The R package to preprocess barcode and scar data of iTracer. iTracer is the dual-channel lineage recorder that combines reporter barcodes with inducible CRISPR–Cas9 scarring and is compatible with single-cell and spatial transcriptomics. The iTracer system has been successfully applied to brain organoids and introduced in the paper 'Lineage recording in human cerebral organoids' published in Nature Methods in 2021. The originally released codes and notebooks can be found in the iTracer_analysis repository.
The package can be installed with the devtools package in R
devtools::install_github('quadbio/itraceR')
Once it is done, the itraceR package can then be loaded and used for the iTracer readout preprocessing
library(itraceR)
# Extract barcode UMIs
# Note: file_barcode is the path to the BAM file output by CellRanger mapping of the barcode library (e.g. barcode/outs/possorted_genome_bam.bam)
df_barcode <- extract_barcodes(file_barcode)
# Extract scar UMIs
# Note: file_scar is the path to the BAM file output by CellRanger mapping of the scar library (e.g. scar/outs/possorted_genome_bam.bam)

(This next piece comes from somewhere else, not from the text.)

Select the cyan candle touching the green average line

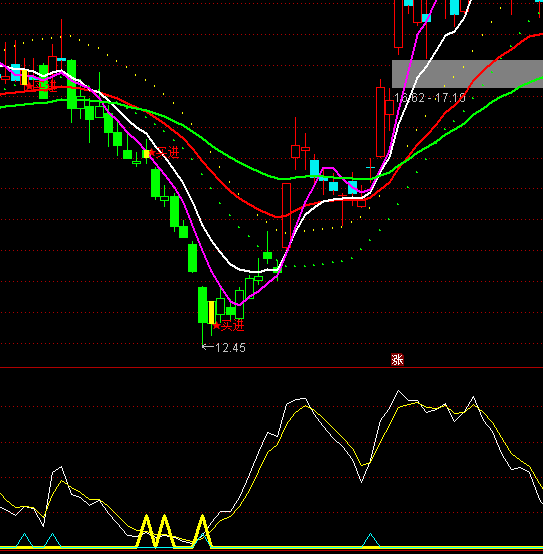click(x=314, y=169)
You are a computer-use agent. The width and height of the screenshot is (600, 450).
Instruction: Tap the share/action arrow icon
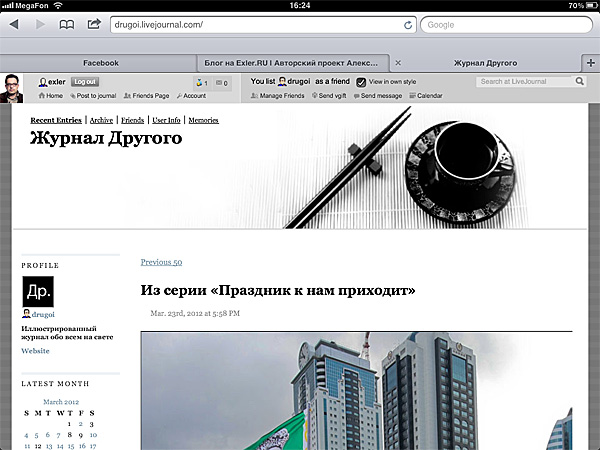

df_scar <- extract_scars(file_scar)
# Filter barcode UMIs based on number of reads, barcode sequences, etc.
# Note: do_plot=T to plot the read number per UMI distribution; remove it if such plot is not needed
df_barcode <- do_filter_barcodes(df_barcode, do_plot=T)
# Filter scar UMIs based on number of reads, etc.
# Note: do_plot=T to plot the read number per UMI distribution; remove it if such plot is not needed
df_scar <- do_filter_scars(df_scar , do_plot=T)
# Merge barcode UMIs and scar UMIs data frames into the final iTracer readout data frame, by taking only barcode UMIs and scar UMIs sharing the same cell barcode and UMI barcode
df_barcode_scar <- merge_barcode_scars(df_barcode, df_scar)
Next, the resulted iTracer readout data frame can be incorporated into the corresponding Seurat object of the transcriptomic data
# Incorporate the iTracer readout data frame obtained above to the metadata of the corresponding Seurat object
# Note: in this example, seurat is the Seurat object for the corresponding transcriptomic data
# Note: by default the barcode information is added to the new column ‘GeneBarcodeMerged’, and the scar is added to ‘ScarMerged’
seurat <- incorporate_to_seurat(seurat, df_barcode_scar)
Assuming that the transcriptomic data has been analyzed with cell type label stored as 'annot' in the object, the wheel lineage tree similar to those presented in the paper can be made as following
# Plot the lineage tree
# Note: if col_lab is not specified, the function assumes no cell type annotation, and all cells will be colored the same
plot_tree(seurat@meta.data, col_lab = 'annot')